THIS ANNOUNCEMENT IS FOR INFORMATION PURPOSES ONLY AND DOES NOT ITSELF CONSTITUTE AN OFFER FOR SALE OR SUBSCRIPTION OF ANY SECURITIES IN THE COMPANY

GREENCOAT UK WIND PLC

Result of Capital Raise

Greencoat UK Wind plc (the "Company" or "UKW"), the leading listed renewable infrastructure fund invested in UK wind farms, today announces the result of the Initial Placing and Initial Offer for Subscription under its Share Issuance Programme, as announced on 3 September 2020.

Highlights

§ Gross Issue Proceeds of £400 million.

§ The net proceeds will be primarily applied to prepay borrowings under the Company's Facility Agreement resulting in total borrowings of £600 million, equivalent to approximately 21% of GAV.

§ 305,343,511 New Ordinary Shares will be issued, increasing total Ordinary Shares to 1,823,818,744.

Commenting on the announcement, Shonaid Jemmett-Page, Chairman of UKW said: "We are grateful for the ongoing support from our shareholders, which has led to another successful and oversubscribed equity capital raise. Our simple, low risk model continues to deliver and we look forward to maintaining our track record of dependable returns to shareholders."

Stephen Lilley of Greencoat Capital added: "Following our investment in Walney, a large scale and high load factor offshore wind farm, this equity capital raise will enable UKW to reduce gearing and continue to capitalise on the strong pipeline of attractive investments in the UK wind farm market."

Application for Admission

Application will be made for the 305,343,511 New Ordinary Shares to be admitted to the Official List of the Financial Conduct Authority and to trading on the London Stock Exchange's main market for listed securities with effect from 8.00 a.m. on 1 October 2020, provided shareholders vote in favour of the resolutions proposed at the General Meeting to be held later today.

Terms as defined in the Prospectus on 3 September 2020 apply to this announcement unless the context requires otherwise.

The AIFMD investor disclosures are available on the Company's website.

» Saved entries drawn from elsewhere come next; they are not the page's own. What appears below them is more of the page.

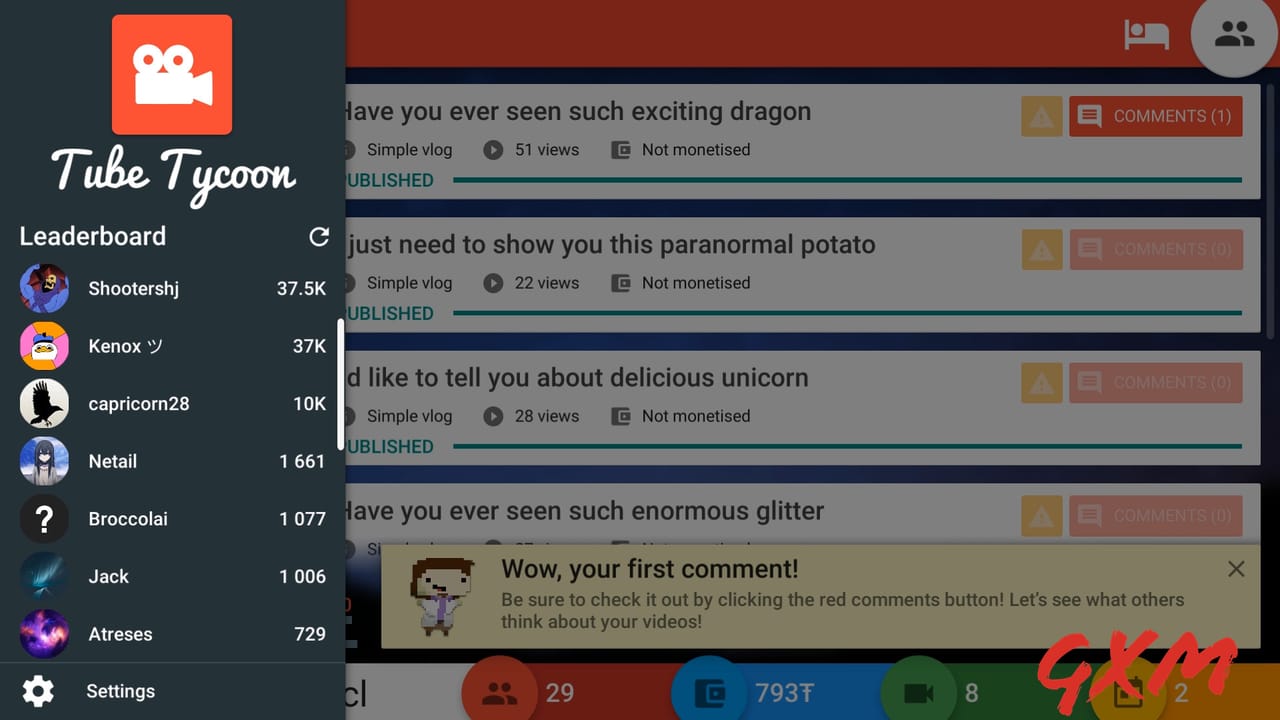
Task: Dismiss the first comment notification
Action: pos(1236,569)
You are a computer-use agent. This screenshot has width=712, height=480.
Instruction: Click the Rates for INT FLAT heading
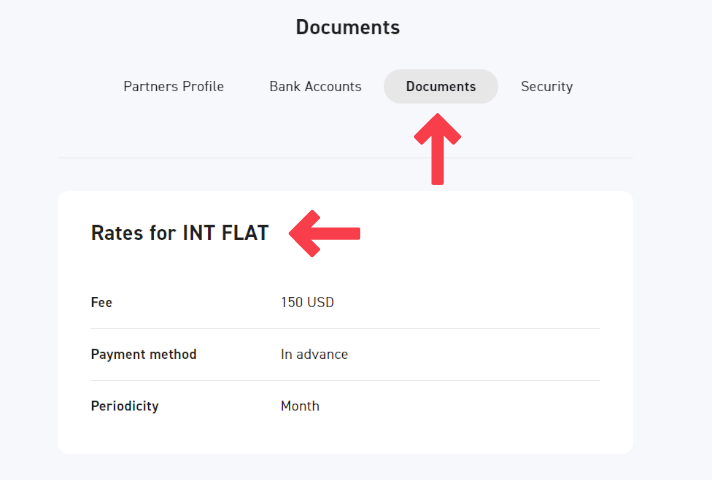tap(180, 233)
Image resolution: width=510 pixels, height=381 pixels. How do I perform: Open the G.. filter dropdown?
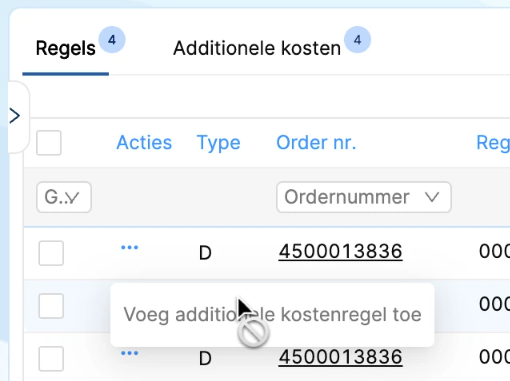pos(64,197)
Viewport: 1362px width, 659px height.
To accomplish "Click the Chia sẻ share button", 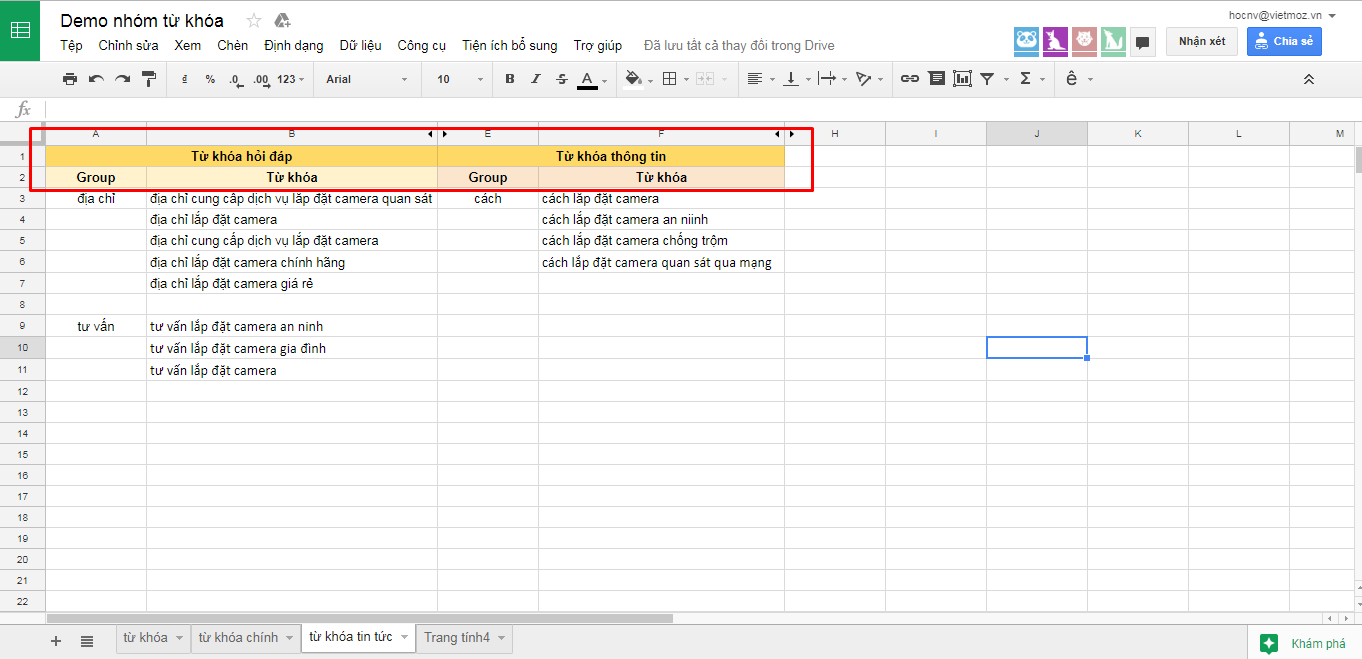I will click(1284, 41).
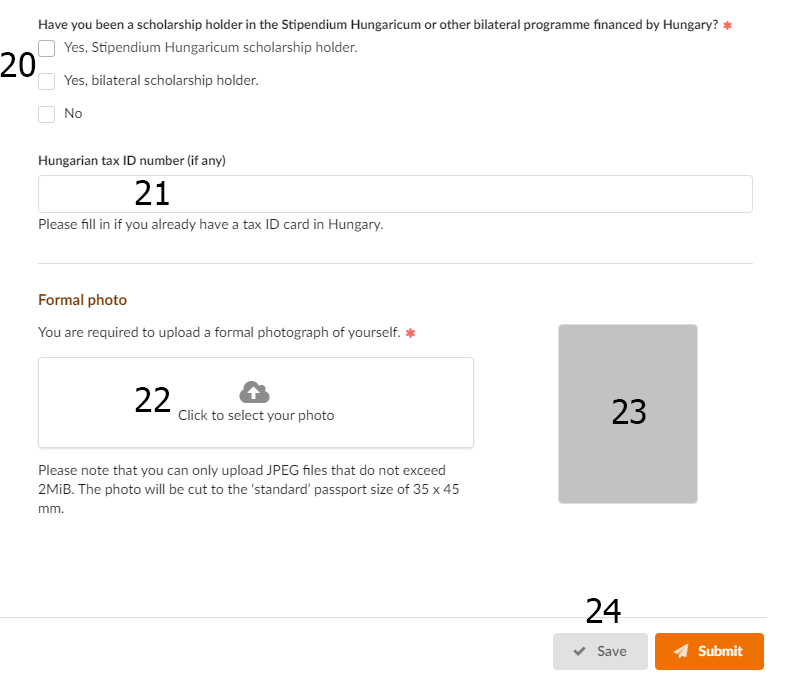Check the bilateral scholarship holder box
Viewport: 793px width, 691px height.
pyautogui.click(x=47, y=81)
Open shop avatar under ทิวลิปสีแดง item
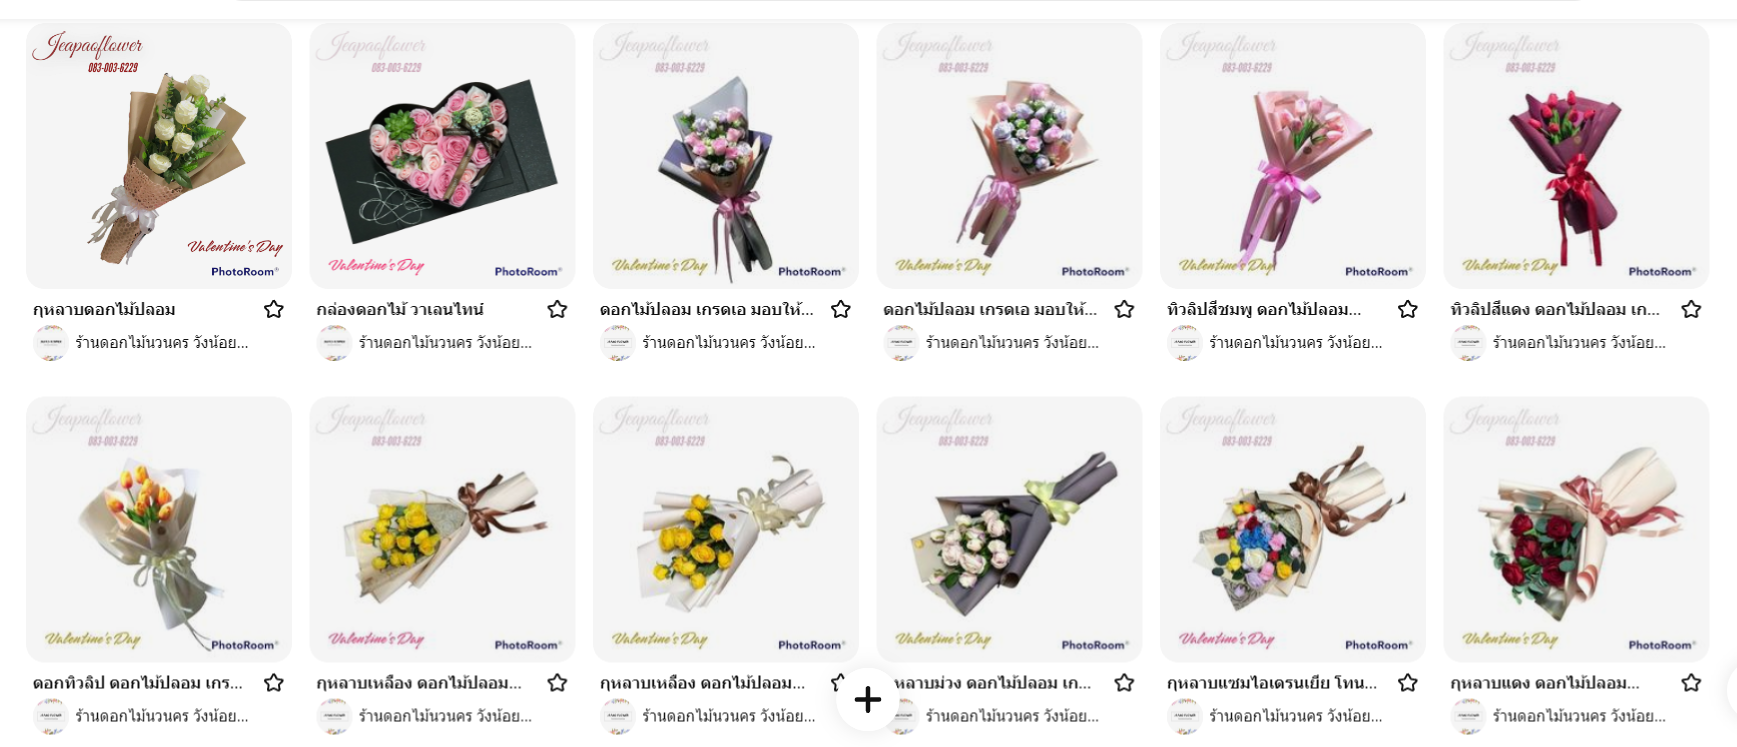The image size is (1737, 747). point(1468,343)
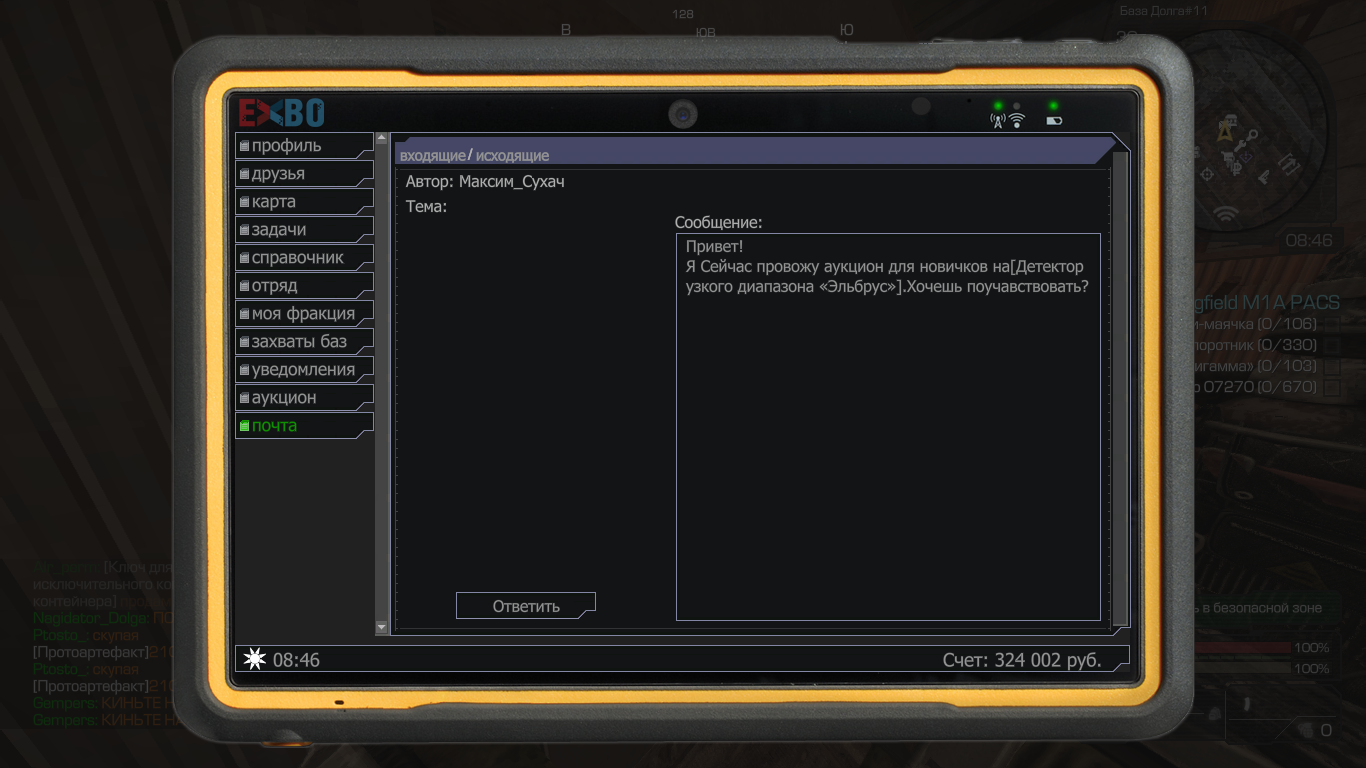Click the EXBO logo on the PDA
This screenshot has width=1366, height=768.
281,112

For further information, please contact:

 

Greencoat UK Wind

020 7832 9425

Stephen Lilley

Laurence Fumagalli

Tom Rayner

RBC Capital Markets (Sponsor and Joint Bookrunner)

020 7653 4000

Darrell Uden

Duncan Smith

Matthew Coakes

Jack Wood

Jefferies International Limited (Joint Bookrunner)

0207 029 8000

Stuart Klein

Gaudi Le Roux

Kepler Partners (Placing Agent)

020 3384 8796

Hugh van Cutsem

Media enquiries:

Headland

020 3805 4822

Stephen Malthouse

Rob Walker

 

Notes to Editors:

Greencoat UK Wind PLC ("UKW") is the leading listed renewable infrastructure fund, which has invested in 37 operating UK wind farms with net generating capacity of 1,090 MW. The Company's aim is to provide investors with an annual dividend that increases in line with RPI inflation (7.1p for 2020)[1] while preserving the capital value of its investment portfolio in the long term on a real basis through reinvestment of excess cash flow and the prudent use of gearing.

UKW is managed by an experienced team at Greencoat Capital LLP, a leading European renewable investment manager with over £5 billion of assets under management. UKW is governed by a strong and experienced independent board.

UKW is incorporated in England and Wales and is a UK Investment Trust.

For more information about UKW, please visit http://www.greencoat-ukwind.com.

For more information about Greencoat Capital LLP, please visit http://www.greencoat-capital.com.

IMPORTANT NOTICE

The information in this announcement is for background purposes only and does not purport to be full or complete. No reliance may be placed for any purpose on the information contained in this announcement or its accuracy or completeness. The material set forth herein is for information purposes only and is not intended, and should not be construed, as an offer of securities for sale in any jurisdiction.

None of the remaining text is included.